───── Extrait fourni
Alors que la conjoncture du marché se détériore, la dette des marchés émergents peut-elle resister à la tempête?
Les répercussions de la politique sans précédent adoptée par les banques centrales à l’échelle mondiale sont désormais évidentes : elles freinent l’inflation, mais elles mettent aussi en relief d’éventuels sujets de préoccupation. Nous examinons ici comment cette situation macroéconomique difficile pourrait influer sur les perspectives liées à la dette des marches émergents.
Il y a quelques mois à peine, les marchés étaient imprégnés d’un sentiment d’optimisme, car la probabilité d’un atterrissage en douceur semblait grandir. Après les confinements prolongés causés par la pandémie, l’économie chinoise se remettait en marche à un rythme plus rapide que prévu. Les économies des marchés développés se sont montrées résilientes face aux interventions agressives des banques centrales du monde entier, dont les interventions ont commencé à porter fruit parallèlement à l’atténuation de la dynamique inflationniste. L’ensemble de ces facteurs laissait présager un scénario de croissance économique mondiale plus favorable, qui soutiendrait également les marchés émergents (MÉ).
Mais à la suite de l’effondrement de deux prêteurs spécialisés dans la technologie au cours des derniers mois, les fissures dans le système financier mondial sont désormais visibles et le risque de contagion financière reste préoccupant. Les turbulences bancaires ont fait augmenter la probabilité d’une récession aux États-Unis et pourraient entraver la croissance économique mondiale. Dans ce contexte, nous estimons qu’il est nécessaire d’examiner de plus près la dette des pays émergents et d’évaluer si cette catégorie d’actif pourrait être vulnérable en raison de ces événements.
Resserrement de la politique des banques centrales à l’échelle mondiale
Les marchés des capitaux continuent de subir les effets de l’invasion de l’Ukraine par la Russie, et cela s’accompagne d’une volatilité accrue imputable à un recul marqué des conditions de financement. L’ampleur du resserrement financier dans les pays développés et émergents a été sans précédent, les banques mondiales s’étant engagées dans des cycles de compression ambitieux.
La Réserve fédérale américaine a relevé ses taux de près de 500 points de base durant les 12 derniers mois, tandis que la Banque centrale européenne les a haussés de 350 points de base depuis l’été dernier. Les banques centrales des pays émergents ont généralement serré la vis dans une mesure encore plus grande, ayant entamé le processus plusieurs mois avant les banques des marchés développés.
──────────
───── Données fournies
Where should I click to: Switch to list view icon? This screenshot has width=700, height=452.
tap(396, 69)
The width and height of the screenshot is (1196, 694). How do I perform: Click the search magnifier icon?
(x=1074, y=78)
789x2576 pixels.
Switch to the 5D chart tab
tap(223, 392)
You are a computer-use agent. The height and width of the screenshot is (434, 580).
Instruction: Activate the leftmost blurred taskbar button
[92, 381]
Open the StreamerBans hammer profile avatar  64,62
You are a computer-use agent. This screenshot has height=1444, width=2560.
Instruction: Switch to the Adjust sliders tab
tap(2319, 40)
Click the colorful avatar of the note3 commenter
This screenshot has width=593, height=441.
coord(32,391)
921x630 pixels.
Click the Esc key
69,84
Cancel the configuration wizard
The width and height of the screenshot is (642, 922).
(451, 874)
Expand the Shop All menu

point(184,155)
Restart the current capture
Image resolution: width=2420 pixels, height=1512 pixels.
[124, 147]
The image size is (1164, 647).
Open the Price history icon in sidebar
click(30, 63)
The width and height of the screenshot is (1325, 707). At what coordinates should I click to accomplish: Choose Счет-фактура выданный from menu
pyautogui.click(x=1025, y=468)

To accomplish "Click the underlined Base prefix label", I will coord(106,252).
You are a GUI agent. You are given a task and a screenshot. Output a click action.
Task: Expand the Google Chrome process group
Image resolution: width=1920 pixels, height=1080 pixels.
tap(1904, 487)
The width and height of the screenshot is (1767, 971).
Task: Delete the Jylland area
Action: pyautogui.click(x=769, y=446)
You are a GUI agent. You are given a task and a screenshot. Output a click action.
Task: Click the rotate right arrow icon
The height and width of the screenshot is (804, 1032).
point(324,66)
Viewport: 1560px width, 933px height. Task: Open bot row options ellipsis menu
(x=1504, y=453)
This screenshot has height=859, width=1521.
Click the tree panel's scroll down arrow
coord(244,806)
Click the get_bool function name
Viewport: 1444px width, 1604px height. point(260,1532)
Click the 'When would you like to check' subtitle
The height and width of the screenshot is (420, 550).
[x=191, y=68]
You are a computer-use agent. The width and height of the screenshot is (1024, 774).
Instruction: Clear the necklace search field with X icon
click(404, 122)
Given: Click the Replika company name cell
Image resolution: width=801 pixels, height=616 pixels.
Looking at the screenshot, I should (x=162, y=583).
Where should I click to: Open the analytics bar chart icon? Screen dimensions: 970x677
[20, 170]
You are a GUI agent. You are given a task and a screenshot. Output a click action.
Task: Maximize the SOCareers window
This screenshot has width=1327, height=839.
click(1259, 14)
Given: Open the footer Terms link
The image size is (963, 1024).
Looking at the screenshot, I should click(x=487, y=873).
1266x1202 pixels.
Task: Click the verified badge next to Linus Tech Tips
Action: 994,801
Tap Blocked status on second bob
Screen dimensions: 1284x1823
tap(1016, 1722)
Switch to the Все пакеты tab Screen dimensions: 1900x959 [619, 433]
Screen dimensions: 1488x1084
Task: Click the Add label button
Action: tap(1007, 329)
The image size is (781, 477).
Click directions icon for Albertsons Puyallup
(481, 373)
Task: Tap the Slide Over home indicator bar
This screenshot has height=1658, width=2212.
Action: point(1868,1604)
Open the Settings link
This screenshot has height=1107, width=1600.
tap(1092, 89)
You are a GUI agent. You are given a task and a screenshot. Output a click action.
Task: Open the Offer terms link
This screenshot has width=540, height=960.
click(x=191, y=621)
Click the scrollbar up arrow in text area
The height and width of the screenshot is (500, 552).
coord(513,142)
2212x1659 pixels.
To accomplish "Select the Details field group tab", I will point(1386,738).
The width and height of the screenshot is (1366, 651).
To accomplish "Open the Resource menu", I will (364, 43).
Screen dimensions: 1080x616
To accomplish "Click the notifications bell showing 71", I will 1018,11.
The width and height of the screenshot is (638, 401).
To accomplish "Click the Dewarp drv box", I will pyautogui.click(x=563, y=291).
──────────
■ Les consignes ■
- 1) Répondez aux questions suivantes à partir de l'extrait sur la dette des marchés émergents.
(a) Quelle économie se remettait en marche à un rythme plus rapide que prévu après les confinements prolongés ?
(b) Combien de prêteurs spécialisés dans la technologie se sont effondrés au cours des derniers mois ?
(c) De combien de points de base la Réserve fédérale américaine a-t-elle relevé ses taux durant les 12 derniers mois ?
- 2) Reprenez le passage de l'extrait sur la dette des marchés émergents, de "Resserrement de la" jusqu'à "des marchés développés.", en changeant "Banque centrale européenne" en "BCE".

■ Réponses par consigne ■
- 1)
(a) L'économie chinoise.
(b) Deux prêteurs.
(c) De près de 500 points de base.

- 2)
Resserrement de la politique des banques centrales à l’échelle mondiale
Les marchés des capitaux continuent de subir les effets de l’invasion de l’Ukraine par la Russie, et cela s’accompagne d’une volatilité accrue imputable à un recul marqué des conditions de financement. L’ampleur du resserrement financier dans les pays développés et émergents a été sans précédent, les banques mondiales s’étant engagées dans des cycles de compression ambitieux.
La Réserve fédérale américaine a relevé ses taux de près de 500 points de base durant les 12 derniers mois, tandis que la BCE les a haussés de 350 points de base depuis l’été dernier. Les banques centrales des pays émergents ont généralement serré la vis dans une mesure encore plus grande, ayant entamé le processus plusieurs mois avant les banques des marchés développés.